In general, files with lots of similar strings of data tend to compression better with gz than lz.
Examples of such datasets include:
- Database files.
- Log files.
Consequences of using GZ Compression:
Since the stronger compression algorithms use more CPU, they can have significant performance consequences:
- Backups with low deduplication run slower since more new data must be compressed and written to disk. In particular, the first full backup will likely achieve 50% of the rated peak throughput.
- Since cleaning uncompresses and recompresses the data while it is running, cleaning may take longer to run and may slow other activity on the system such as backups and replication.
- The source DDR in a directory replication pair compresses the data using the compression algorithm used by the destination before sending the data. Therefore, if the destination uses the gz compression algorithm, replication may run slower and may cause other activity on the system such as backups and cleaning to run slower.

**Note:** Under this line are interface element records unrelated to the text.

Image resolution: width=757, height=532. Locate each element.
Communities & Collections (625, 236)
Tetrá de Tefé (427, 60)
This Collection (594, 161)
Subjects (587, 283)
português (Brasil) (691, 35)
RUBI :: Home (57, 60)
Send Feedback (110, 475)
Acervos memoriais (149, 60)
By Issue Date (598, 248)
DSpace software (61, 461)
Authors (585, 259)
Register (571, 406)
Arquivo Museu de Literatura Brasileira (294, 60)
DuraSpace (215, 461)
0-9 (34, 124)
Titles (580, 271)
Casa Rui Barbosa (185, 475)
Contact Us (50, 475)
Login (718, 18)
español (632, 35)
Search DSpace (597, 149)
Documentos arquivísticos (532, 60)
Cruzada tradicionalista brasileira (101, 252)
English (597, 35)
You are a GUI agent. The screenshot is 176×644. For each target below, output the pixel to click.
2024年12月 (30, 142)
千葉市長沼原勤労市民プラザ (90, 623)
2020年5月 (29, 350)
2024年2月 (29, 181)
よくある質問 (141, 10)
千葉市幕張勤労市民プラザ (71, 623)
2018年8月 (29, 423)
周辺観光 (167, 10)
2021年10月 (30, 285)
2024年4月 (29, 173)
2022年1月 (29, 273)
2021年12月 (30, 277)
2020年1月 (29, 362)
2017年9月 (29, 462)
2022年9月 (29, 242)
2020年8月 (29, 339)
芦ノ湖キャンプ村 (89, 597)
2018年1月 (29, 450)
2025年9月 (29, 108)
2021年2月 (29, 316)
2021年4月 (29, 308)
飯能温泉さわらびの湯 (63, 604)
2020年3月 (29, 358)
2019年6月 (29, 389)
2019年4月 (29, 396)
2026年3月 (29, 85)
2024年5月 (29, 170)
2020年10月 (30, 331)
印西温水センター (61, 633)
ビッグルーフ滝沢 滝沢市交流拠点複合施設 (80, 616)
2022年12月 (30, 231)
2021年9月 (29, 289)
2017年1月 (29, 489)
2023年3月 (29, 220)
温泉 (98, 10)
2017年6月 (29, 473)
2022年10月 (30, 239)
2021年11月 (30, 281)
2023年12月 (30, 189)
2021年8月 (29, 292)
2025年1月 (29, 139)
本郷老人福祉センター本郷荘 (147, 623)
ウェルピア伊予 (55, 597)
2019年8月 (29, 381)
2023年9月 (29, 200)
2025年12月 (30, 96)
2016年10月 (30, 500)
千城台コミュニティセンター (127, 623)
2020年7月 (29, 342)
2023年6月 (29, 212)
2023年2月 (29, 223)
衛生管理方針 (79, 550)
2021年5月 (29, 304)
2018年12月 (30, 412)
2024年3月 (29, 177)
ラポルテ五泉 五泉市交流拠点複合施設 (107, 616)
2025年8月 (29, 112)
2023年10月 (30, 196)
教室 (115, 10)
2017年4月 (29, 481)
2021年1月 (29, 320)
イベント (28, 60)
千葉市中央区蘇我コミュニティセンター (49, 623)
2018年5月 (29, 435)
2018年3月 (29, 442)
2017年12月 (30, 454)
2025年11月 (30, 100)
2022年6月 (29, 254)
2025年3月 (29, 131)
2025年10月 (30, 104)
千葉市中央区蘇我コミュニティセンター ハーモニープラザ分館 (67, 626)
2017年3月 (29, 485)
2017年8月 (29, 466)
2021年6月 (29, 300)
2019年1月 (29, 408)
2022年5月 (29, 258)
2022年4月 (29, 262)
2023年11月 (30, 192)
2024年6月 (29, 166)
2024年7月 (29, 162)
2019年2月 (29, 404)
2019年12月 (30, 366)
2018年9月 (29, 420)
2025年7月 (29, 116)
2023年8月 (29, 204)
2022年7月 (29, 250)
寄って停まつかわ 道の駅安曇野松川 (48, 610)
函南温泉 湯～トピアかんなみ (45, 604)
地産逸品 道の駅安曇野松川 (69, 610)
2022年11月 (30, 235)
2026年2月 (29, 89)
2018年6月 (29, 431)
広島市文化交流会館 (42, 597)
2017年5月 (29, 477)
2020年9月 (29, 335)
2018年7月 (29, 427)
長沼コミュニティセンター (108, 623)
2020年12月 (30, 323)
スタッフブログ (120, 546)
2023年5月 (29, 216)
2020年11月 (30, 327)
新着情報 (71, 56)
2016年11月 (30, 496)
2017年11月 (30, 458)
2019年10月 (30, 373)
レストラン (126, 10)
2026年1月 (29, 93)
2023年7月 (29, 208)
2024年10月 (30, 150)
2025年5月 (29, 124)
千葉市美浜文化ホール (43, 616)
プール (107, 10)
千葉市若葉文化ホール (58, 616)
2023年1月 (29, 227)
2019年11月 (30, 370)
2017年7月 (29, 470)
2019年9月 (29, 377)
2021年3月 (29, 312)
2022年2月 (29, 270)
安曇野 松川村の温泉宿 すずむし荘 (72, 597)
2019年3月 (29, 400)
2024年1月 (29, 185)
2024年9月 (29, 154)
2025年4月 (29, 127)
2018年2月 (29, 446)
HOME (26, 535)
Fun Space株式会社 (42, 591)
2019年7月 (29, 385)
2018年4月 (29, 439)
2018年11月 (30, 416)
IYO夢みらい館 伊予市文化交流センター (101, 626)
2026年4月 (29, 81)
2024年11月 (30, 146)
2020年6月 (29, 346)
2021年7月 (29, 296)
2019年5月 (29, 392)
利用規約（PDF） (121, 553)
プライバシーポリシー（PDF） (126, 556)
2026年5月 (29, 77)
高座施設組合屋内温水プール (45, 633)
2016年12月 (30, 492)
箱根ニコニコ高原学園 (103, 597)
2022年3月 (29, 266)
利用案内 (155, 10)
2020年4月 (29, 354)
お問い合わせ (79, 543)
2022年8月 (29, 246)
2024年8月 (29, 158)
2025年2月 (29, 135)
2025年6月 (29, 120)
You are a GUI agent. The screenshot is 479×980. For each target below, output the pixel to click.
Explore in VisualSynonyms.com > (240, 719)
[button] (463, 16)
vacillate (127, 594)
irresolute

Therefore converting to GZ compression is a decision that should be taken based on the workload the system is going to experience. Otherwise, a capacity problem will essentially be converted into a performance problem.
In the following section we describe the characteristics of the workload where GZ would be helpful.
Who should use GZ compression?
Applications with high deduplication, low churn, and low backup performance requirements are ideal candidates to use gz. A good example is nearline applications. Most DDRs in the field used for nearline applications already use gz.
How do I change the compression type?
Use the following commands to change the compression type:
# filesys disable
# filesys option set local-compression-type {none | lz | gzfast | gz}
# filesys enable
Once the compression type is changed, all new writes use the new compression type and any data already written will be lazily converted to the new compression type during cleaning. The lazy conversion means that not all containers will be recompressed during the first round of cleaning. It takes several rounds of cleaning to fully recompress all the data existing on the DDRs prior to the change of compression policy.
Cleaning policy determines which containers are selected in a particular round of cleaning and only those containers are recompressed. The cleaning policy is based on the amount of garbage data a given container holds. Garbage data means deleted data which is no longer referenced by the namespace. The more garbage that a container has, the more likely it is to be selected for cleaning.
If the customer wants to pay a one-time hit, they can follow the following procedure:
-
Disable DDFS by using the command:
filesys disable
-
Use the following command to disable the lazy conversion (requires SE Mode):
reg set system.GC_APPLY_LAZY_CONVERSION=false
-
Enable DDFS by using the command:
filesys enable
As a result, the first clean after changing the compression type and disabling the lazy conversion may take a longer time to run. Whenever changing the compression type, you should carefully monitor the system for a week or two to make sure it is behaving well.